The Rio de Janeiro conference highlighted how different social, economic and environmental factors are interdependent and evolve together, and how success in one sector requires action in other sectors to be sustained over time. 26 years later, sounds eerily familiar and also agonizingly frustrating.

But we’re focusing on a positive aspect. We’re reporting on this because the trumpet maestro Wynton Marsalis recorded a concert album then in honor of Rio ’92.

Recorded live, the Rio de Janeiro concert was designed to celebrate the positive aspect of human nature, represented by varied types of music and artists from many nationalities. The Wynton Marsalis Septet makes its contribution with performances of three of Marsalis’ compositions.

The Rio ‘Earth Summit’ concluded that the concept of sustainable development was an attainable goal for all the people of the world, regardless of whether they were at the local, national, regional or international level. It also recognized that integrating and balancing economic, social and environmental concerns in meeting our needs is vital for sustaining human life on the planet and that such an integrated approach is possible.

Music to my ears….

DEEPER DIVE: UN RIO ‘92, Concert for Planet Earth, Spotify



CEF Presents: The National Park Service Student Video Showcase, Friday, October 29 at 6:00 p.m.
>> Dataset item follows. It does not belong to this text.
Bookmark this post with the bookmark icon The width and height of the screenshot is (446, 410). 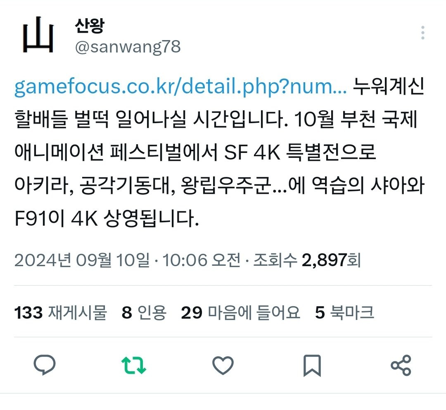312,366
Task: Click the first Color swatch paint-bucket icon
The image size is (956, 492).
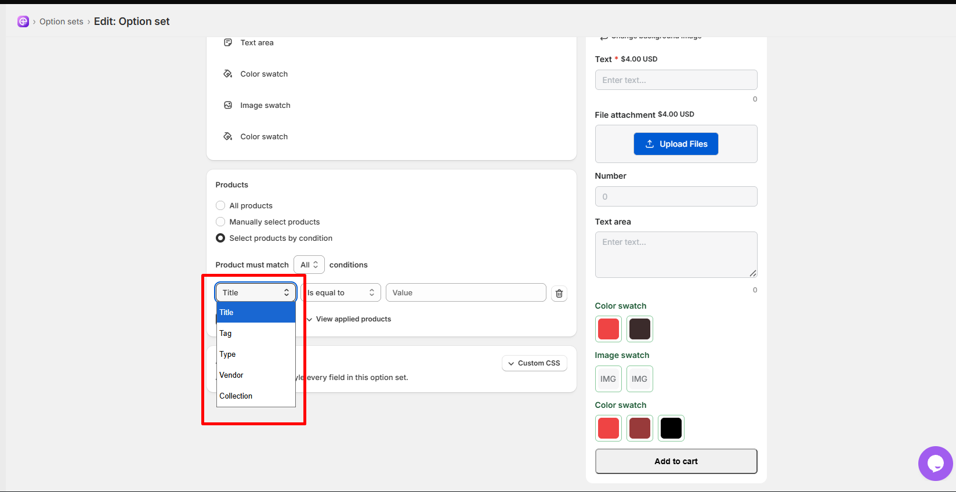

ET

Event Description: 

The Center For Environmental Filmmaking presents a showcase of outstanding videos created with different divisions of the National Park Service including the Office of Science Access and Engagement, the Urban Ecology Research Learning Alliance, and Harpers Ferry Center for Interpretive Design. Thanks to paid fellowships provided by NPS, students have the opportunity to work in the field with scientists, park managers, NPS communicators, and others.

From Tlingit cultural practices with Glacier Bay National Park, to wildlife and conservation stories in the greater D.C. area, to historically significant scientific research in location, to landscape-scale Biosphere regions, these videos reveal the extraordinary values and resources of the National Park System.

For more information and to register for the event TONIGHT, 6P Eastern US Time, click on the link in the Deeper Dive Section of this episode at theclimate.org/episodes.




Rollie Williams has a Master’s in Climate Science and Policy from Columbia University. He’s taken that and his days as improv comedy Captain, head sketch comedy writer and Ultimate Frisbee captain at the university of Puget Sound and has become the creator and host of Climate Town—a YouTube series supported by the Climate Control Project.

According to Williams, “Climate Town’s whole deal is we’re making comedy videos about the climate crisis. It’s a really complicated issue and a lot of people don’t feel comfortable cracking into it with friends, co-workers, family, whatever. Climate change can also get kind of boring sometimes if you’re not careful. I think if people like you and me talked about the climate crisis 10x more than we do now, we’d have a shot of solving this thing. I hope these videos will help that…”

Rollie Williams and a SO-CALLED ragtag team of climate communicators, creatives and comedians are driven to examine climate change in a way that doesn’t make you want to eat a cyanide pill. Get informed about the climate crisis before the weather does it for you.

So far, Climate Town has a dozen humorous, thought-provoking episodes.